* [Try it]: State how many lines in the listing contain the string "checkmark", and add nothing to that number.

== Listed records ==

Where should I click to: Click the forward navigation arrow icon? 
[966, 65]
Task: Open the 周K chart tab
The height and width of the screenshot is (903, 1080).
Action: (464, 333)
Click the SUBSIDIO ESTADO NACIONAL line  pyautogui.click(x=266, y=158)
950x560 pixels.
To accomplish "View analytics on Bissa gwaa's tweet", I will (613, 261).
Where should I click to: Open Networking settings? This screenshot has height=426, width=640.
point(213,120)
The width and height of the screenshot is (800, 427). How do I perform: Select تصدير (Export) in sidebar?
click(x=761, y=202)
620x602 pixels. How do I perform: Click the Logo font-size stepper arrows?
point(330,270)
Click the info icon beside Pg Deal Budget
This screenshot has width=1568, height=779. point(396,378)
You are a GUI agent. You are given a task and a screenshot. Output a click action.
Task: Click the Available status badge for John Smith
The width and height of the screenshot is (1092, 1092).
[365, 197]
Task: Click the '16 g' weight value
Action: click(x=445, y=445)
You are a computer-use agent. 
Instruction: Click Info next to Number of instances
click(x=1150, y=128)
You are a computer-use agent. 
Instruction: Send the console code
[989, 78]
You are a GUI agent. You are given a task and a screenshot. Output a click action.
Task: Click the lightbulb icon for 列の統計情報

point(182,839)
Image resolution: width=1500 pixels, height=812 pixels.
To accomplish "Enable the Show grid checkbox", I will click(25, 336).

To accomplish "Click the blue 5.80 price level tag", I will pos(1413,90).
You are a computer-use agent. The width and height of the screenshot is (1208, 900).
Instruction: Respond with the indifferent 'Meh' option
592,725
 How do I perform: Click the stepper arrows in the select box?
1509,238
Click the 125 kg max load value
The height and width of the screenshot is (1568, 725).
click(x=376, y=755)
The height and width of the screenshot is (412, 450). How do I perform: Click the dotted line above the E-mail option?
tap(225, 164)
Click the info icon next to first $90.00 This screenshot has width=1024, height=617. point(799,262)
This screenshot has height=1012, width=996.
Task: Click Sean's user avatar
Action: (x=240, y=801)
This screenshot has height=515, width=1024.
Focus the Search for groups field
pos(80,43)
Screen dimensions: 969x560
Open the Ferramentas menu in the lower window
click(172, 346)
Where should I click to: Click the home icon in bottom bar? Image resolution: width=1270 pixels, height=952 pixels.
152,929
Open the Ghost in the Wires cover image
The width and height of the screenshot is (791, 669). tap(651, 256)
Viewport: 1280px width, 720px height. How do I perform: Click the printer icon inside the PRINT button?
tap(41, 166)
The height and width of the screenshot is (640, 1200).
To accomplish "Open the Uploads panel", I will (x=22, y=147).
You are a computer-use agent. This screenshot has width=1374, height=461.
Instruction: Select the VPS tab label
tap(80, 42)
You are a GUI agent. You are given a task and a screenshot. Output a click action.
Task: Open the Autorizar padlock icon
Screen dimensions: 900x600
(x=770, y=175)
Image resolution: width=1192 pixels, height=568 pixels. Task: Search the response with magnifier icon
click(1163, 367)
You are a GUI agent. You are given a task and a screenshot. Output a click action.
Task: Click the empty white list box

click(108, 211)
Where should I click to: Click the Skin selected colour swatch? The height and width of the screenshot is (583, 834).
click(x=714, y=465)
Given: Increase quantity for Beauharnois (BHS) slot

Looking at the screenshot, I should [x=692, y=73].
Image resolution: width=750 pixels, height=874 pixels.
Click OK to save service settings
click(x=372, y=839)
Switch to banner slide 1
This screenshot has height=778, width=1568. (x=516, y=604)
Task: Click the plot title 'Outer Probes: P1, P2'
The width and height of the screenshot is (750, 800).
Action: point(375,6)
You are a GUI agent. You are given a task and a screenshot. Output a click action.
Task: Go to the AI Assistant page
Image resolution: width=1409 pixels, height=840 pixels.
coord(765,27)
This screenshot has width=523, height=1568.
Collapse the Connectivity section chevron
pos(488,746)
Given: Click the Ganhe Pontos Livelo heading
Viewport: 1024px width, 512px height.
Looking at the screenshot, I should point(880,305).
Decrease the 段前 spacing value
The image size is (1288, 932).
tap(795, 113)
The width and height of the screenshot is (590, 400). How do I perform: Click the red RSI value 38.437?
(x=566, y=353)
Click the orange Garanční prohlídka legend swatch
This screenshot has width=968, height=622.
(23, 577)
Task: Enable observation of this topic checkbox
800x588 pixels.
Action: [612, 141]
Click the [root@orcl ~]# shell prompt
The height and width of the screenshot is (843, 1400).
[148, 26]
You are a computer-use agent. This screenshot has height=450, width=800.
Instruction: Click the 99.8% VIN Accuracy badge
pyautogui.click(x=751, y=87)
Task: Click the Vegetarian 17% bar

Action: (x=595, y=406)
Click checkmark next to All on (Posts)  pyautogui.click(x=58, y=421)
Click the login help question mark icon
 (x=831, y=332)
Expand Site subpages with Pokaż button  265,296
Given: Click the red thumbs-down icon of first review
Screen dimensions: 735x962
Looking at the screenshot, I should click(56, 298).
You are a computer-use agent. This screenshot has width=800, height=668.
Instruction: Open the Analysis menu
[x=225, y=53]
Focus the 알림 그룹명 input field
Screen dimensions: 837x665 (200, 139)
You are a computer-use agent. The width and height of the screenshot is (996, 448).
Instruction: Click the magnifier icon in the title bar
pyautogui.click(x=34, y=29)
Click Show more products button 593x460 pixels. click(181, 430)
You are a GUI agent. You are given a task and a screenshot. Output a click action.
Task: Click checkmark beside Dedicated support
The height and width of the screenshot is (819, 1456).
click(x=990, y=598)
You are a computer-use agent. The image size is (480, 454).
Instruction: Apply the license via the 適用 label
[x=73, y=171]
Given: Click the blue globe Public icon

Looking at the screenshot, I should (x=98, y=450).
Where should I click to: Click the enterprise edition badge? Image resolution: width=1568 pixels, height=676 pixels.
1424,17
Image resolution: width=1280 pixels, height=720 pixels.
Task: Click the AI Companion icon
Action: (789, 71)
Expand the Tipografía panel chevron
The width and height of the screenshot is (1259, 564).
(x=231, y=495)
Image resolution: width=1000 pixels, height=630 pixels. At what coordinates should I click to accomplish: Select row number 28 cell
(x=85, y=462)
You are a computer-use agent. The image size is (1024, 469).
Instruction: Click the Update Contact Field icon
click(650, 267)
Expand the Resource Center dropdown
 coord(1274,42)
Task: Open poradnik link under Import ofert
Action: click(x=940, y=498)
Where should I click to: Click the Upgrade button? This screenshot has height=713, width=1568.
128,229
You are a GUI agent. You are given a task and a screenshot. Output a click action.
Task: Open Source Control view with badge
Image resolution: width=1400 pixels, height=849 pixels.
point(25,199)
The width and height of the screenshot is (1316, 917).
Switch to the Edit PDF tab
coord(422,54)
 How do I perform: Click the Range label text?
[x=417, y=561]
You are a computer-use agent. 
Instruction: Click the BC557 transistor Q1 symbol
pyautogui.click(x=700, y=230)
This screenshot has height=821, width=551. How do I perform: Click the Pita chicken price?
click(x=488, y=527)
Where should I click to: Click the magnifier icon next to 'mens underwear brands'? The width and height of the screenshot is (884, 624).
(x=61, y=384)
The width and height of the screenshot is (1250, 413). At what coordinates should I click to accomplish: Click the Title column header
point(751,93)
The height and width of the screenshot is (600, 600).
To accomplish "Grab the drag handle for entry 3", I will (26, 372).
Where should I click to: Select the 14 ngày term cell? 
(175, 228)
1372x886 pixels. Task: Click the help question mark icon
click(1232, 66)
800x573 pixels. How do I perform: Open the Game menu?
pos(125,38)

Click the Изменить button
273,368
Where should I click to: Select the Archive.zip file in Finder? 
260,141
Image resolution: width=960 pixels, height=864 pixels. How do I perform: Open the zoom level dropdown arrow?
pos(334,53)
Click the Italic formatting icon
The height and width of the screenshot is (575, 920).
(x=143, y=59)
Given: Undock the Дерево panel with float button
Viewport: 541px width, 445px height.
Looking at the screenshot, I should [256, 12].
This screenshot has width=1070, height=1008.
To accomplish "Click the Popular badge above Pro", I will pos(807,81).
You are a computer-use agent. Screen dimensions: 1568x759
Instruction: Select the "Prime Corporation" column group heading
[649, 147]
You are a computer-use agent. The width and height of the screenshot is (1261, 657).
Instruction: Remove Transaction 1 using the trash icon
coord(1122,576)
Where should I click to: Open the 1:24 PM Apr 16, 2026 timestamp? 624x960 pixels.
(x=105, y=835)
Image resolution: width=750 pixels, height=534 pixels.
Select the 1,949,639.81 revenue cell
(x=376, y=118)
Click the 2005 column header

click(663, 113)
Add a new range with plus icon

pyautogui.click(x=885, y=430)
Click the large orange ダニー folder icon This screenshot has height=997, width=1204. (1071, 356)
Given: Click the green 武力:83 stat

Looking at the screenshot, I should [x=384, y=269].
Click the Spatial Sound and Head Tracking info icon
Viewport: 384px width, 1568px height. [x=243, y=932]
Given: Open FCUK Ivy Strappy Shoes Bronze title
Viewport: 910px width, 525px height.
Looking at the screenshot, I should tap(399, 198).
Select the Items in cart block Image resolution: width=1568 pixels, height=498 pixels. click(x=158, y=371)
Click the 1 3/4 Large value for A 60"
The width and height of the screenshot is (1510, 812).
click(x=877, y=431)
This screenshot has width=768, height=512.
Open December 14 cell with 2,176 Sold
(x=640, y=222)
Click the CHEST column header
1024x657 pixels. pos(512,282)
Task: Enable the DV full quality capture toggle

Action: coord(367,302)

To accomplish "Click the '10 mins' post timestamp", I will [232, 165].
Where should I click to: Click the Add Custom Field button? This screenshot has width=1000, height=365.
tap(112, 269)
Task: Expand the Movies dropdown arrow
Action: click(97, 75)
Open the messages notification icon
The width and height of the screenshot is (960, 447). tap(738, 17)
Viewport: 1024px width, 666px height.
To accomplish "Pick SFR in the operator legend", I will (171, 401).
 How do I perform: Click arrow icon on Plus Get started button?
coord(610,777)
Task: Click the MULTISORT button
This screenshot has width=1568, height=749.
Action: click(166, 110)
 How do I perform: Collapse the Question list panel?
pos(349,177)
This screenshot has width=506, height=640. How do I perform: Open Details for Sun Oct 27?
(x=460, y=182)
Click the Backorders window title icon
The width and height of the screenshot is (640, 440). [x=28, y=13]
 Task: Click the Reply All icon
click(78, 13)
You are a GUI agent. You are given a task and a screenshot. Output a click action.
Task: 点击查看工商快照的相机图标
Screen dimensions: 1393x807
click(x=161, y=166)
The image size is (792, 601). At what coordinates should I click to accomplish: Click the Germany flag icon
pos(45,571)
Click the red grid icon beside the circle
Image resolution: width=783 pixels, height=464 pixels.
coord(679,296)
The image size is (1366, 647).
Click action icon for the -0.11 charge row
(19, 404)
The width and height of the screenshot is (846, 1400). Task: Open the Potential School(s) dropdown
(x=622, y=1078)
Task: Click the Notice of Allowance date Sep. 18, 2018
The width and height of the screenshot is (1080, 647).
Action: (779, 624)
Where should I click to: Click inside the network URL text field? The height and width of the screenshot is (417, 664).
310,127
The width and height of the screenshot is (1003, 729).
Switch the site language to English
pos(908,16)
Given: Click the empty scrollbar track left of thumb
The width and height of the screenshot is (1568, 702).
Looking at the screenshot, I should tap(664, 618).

===

* [Finished exercise]: 2